Vehicle Emergency Kit

You're driving late at night on a deserted highway during the winter months. You hear a popping noise, and the car becomes difficult to control. After pulling over on the side of the road, you discover you have a flat tire. Fortunately, you have a cell phone with you to call for help. However, on a deserted highway in a remote location, there is a good chance your cell phone might not get reception. Moreover, even if you do successfully call for help, it could be hours before someone can get to you, especially in inclement weather. In these types of emergency situations, preparation is key. If you are ever stranded or in a, you want to make sure that you have everything on hand that you need to stay safe and survive. We'll give you some tips on how to make an emergency car kit for your vehicle in what follows.

Roadside Emergency Kit

If you are traveling a long distance or in poor weather conditions, having certain items handy in your vehicle can mean the difference between getting stuck for hours and getting safely back on the road. Every vehicle should carry a roadside emergency kit, but very few drivers do. Remember that, although cell phones are a valuable safety feature, they are not infallible and are no substitute for a roadside emergency kit.
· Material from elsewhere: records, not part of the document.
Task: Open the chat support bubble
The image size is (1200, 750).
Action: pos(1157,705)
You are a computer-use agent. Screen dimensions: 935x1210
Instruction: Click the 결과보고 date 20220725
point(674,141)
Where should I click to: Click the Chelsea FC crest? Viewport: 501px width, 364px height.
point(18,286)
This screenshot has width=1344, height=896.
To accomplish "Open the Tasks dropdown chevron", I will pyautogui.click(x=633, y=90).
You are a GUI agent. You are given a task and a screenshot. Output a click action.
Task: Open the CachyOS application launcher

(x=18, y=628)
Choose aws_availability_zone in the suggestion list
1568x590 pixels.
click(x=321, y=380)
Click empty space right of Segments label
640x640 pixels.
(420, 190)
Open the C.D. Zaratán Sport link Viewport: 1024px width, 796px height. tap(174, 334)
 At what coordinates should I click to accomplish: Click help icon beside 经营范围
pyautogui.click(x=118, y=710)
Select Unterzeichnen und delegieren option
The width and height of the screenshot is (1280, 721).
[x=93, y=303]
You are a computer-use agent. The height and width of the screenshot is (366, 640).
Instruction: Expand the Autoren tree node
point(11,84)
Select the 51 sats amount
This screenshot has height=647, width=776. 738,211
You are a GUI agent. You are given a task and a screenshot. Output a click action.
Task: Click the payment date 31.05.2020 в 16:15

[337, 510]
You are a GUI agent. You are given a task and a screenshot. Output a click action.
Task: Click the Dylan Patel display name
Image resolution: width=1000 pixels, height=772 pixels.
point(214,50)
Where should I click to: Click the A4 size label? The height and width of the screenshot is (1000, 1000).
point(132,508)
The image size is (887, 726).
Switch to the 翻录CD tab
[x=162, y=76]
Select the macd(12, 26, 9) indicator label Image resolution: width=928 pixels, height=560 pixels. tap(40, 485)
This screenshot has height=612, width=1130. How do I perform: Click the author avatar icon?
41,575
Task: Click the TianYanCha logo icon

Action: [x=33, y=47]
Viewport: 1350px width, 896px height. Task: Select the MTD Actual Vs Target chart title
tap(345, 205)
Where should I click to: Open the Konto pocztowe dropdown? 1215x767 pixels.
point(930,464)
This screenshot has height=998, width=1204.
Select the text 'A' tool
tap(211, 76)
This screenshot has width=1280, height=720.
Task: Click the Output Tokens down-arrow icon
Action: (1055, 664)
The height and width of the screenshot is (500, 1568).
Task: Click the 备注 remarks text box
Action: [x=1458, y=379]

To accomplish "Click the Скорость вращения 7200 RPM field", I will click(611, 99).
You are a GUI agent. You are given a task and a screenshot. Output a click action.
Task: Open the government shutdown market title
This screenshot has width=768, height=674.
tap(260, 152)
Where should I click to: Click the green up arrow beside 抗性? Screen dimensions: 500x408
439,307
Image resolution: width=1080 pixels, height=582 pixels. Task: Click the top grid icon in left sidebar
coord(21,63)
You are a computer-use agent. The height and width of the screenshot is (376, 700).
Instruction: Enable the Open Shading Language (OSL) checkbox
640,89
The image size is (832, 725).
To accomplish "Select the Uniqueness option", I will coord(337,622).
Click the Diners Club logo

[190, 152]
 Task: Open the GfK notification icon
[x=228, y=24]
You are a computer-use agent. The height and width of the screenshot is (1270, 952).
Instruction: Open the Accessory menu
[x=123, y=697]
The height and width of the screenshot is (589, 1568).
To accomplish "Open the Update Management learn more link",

Here are a few items that you should include in your car emergency kit:

  • Two quarts of oil
  • 12-foot jumper cables
  • Roadside flares (about four)
  • Antifreeze
  • Extra washer fluid
  • Disposable camera (for taking pictures in the event of an accident)
  • Pen and paper
  • Ice scraper
  • First-aid kit that includes bandages, adhesive tape, antibacterial cream, gauze, scissors, aspirin, and instant heat and ice compresses
  • Sleeping bag or blankets
  • In colder weather, an extra set of warm clothes, including snow boots and gloves
  • Paper towel roll
  • Pocketknife
  • Basic tool kit: pliers, flat-head screwdrivers, Phillips-head screwdrivers, vise grips, adjustable wrench, tire pressure gauge, and tire inflator
  • Rags
  • Duct tape
  • Flashlight with extra batteries
  • Help sign
  • Bottled water
  • Non-perishable, high-calorie snacks, such as granola bars, canned fruit, raisins, nuts, etc.